Em alguns arquivos, ela não conseguiu respostas, especialmente o de fotógrafos e cineastas que passaram por Brasília entre 1956 e 1961 e poderiam, eventualmente, ter registrado os painéis.

“Escrevi para vários arquivos, e, por incrível que pareça, não recebi nenhum retorno. Aí pensei: tenho de acreditar no que vejo, e o que vejo em filmes e fotos é que essa parede não foi pintada. Mas se tivesse sido pintada, ficaria linda!”, conta. “Não tive acesso aos arquivos da Igreja. A Igreja não permitiu.”
 
A autora encontrou apenas um texto, assinado pelo então arcebispo de Belém, Dom Alberto Ramos, que descreve a obra como “as infelizes pinturas de Volpi”. Porém, ele não as interpretou, pondera Graça.

Outro desenho

Em 2009, os painéis há décadas perdidos foram restaurados, mas com desenho novo assinado pelo artista Francisco Galeno, convidado para recriar a obra pelo Instituto do Patrimônio Histórico e Artístico Nacional (Iphan), responsável pelo tombamento da Igreja Nossa Senhora de Fátima.
 
A reação dos brasilienses continuou negativa. No entanto, a obra foi mantida e protegida. “Em 1960, a democracia estava começando a se fragilizar. Em 2009, as instituições estavam mais fortalecidas. Hoje, há retrocesso maior que o de 1960, porque a destruição, agora, é total”, compara Graça, referindo-se ao ataque do patrimônio público em Brasília por parte dos protagonistas dos atos antidemocráticos ocorridos em 8 de janeiro.
 
Detalhe de painel de Portinari dedicado a São Francisco de Assis traz um cachorro como detalhe

Portinari levou cachorrinho com São Francisco para a Igrejinha da Pampulha, mas foi censurado por Dom Cabral

Reprodução

Portinari e a Igrejinha da Pampulha também foram alvo de censura

Nos anos 1940, outra “Igrejinha” de Oscar Niemeyer foi alvo de polêmica: o templo dedicado a São Francisco de Assis erguido na Pampulha, em Belo Horizonte. Pela primeira vez no país, utilizaram-se traços e curvas em concreto em uma edificação católica brasileira.

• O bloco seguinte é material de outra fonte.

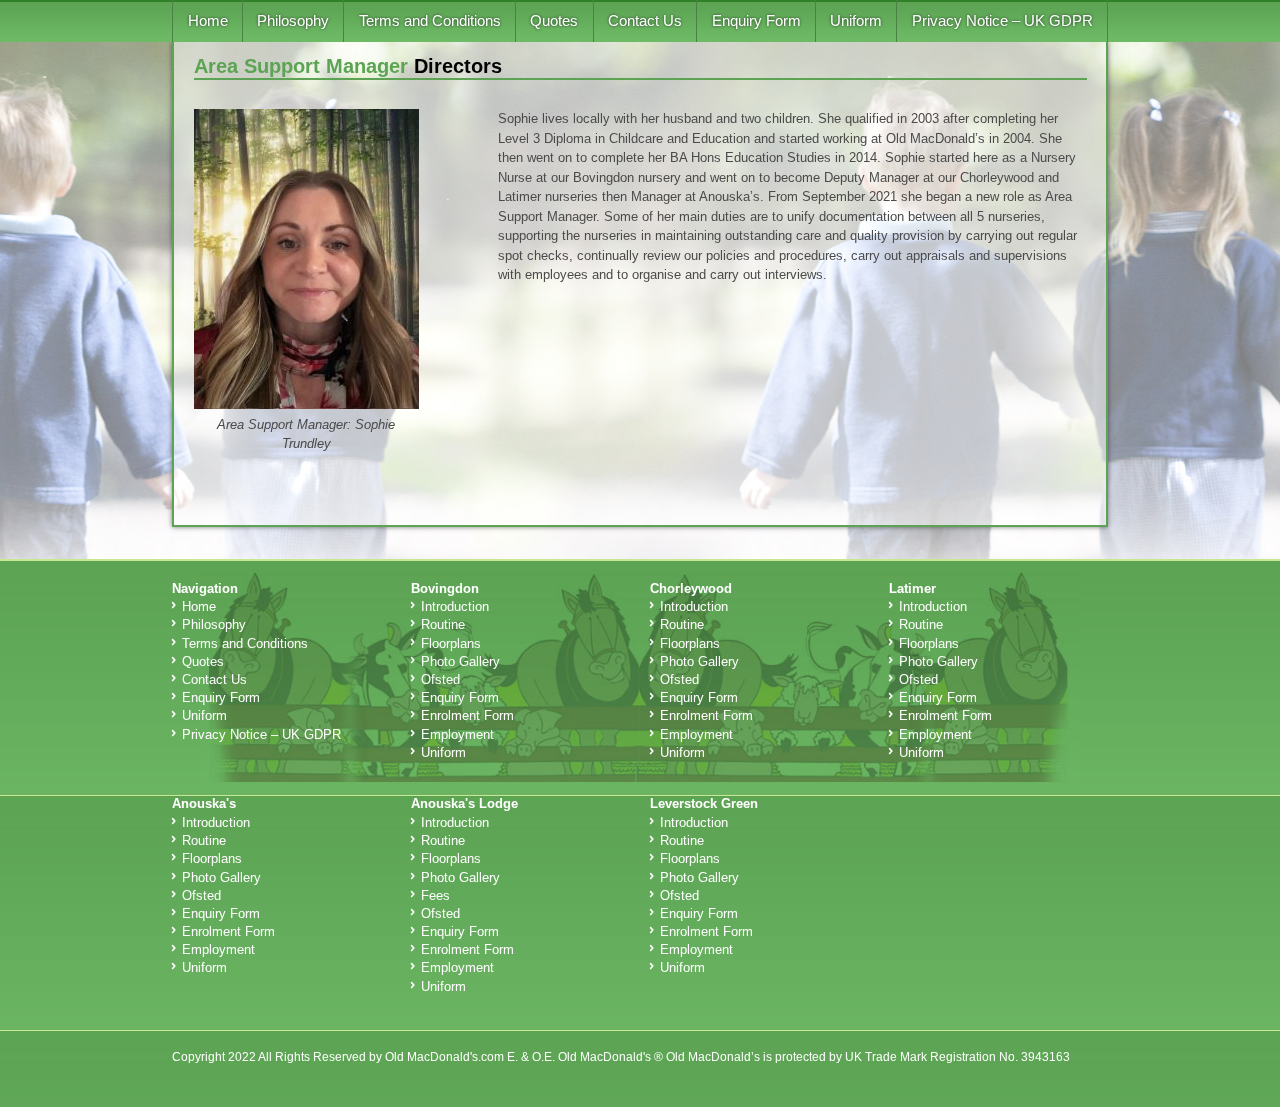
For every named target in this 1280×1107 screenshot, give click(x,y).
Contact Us (645, 20)
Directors (458, 66)
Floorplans (451, 643)
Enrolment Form (467, 715)
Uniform (856, 20)
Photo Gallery (460, 661)
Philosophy (293, 20)
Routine (443, 624)
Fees (435, 895)
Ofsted (440, 679)
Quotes (554, 20)
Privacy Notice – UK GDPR (1002, 20)
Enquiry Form (756, 20)
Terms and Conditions (430, 20)
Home (208, 20)
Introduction (455, 606)
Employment (457, 734)
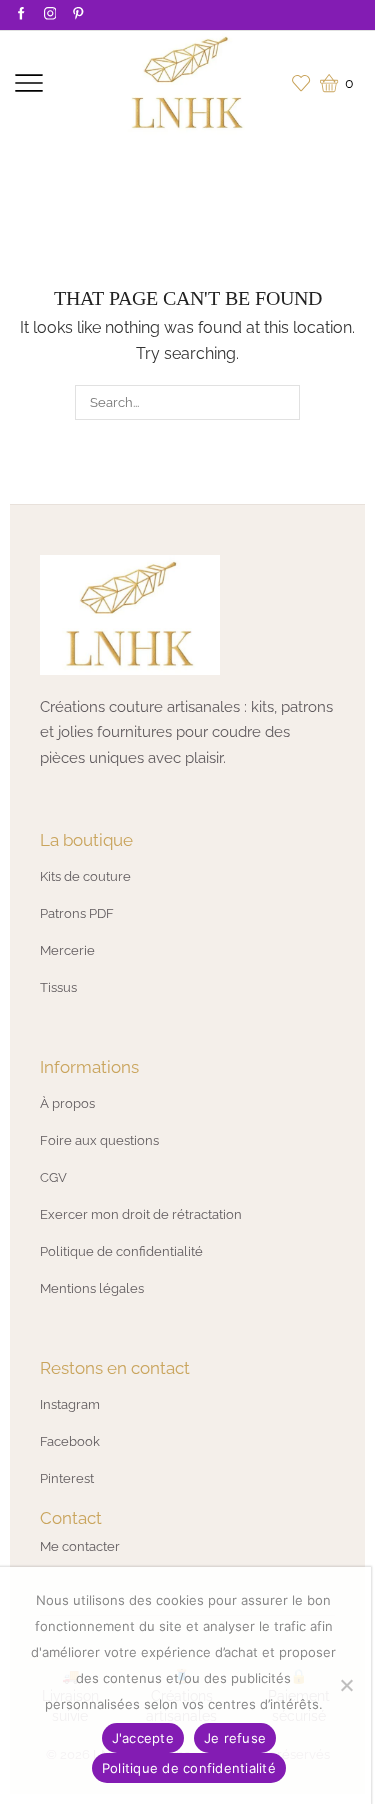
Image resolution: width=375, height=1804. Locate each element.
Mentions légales (92, 1288)
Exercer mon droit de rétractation (141, 1214)
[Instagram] (50, 14)
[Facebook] (21, 14)
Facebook (70, 1441)
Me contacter (80, 1546)
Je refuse (235, 1738)
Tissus (58, 987)
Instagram (70, 1404)
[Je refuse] (346, 1685)
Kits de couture (85, 876)
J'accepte (143, 1738)
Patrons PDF (77, 913)
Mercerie (67, 950)
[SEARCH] (282, 402)
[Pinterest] (78, 14)
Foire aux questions (99, 1140)
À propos (67, 1103)
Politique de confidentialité (121, 1251)
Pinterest (67, 1478)
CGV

O artista plástico Candido Portinari foi encarregado de criar o painel de São Francisco no altar principal, a Via Sacra e o painel externo em azul e branco com cenas da vida do santo.

Concluída em 1945, a igreja não foi consagrada pelo arcebispo de Belo Horizonte, dom Antônio Santos Cabral, que criticou a obra modernista. “Para um templo, aquilo não fica bem. Não podemos desvirtuar a obra do Senhor, nem a igreja é lugar para experiências materialistas, embora artísticas”, afirmou.

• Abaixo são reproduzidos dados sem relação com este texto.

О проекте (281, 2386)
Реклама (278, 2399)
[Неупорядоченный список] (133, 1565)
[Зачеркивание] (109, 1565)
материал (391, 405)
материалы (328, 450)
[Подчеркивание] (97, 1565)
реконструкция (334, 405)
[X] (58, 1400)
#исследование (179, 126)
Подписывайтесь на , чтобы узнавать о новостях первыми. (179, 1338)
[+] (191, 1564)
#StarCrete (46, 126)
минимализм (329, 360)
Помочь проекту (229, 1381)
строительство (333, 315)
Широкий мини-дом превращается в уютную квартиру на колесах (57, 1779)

Juscelino Kubitschek, que encomendara o complexo arquitetônico da Pampulha, revelou, anos mais tarde, que Dom Cabral lhe disse: “Um cachorro atrás do altar, senhor prefeito. É inconcebível”. O arcebispo tachou a igreja de “fantasia” de artistas. “Extravagâncias que podem ficar muito bem nos salões de arte”, afirmou.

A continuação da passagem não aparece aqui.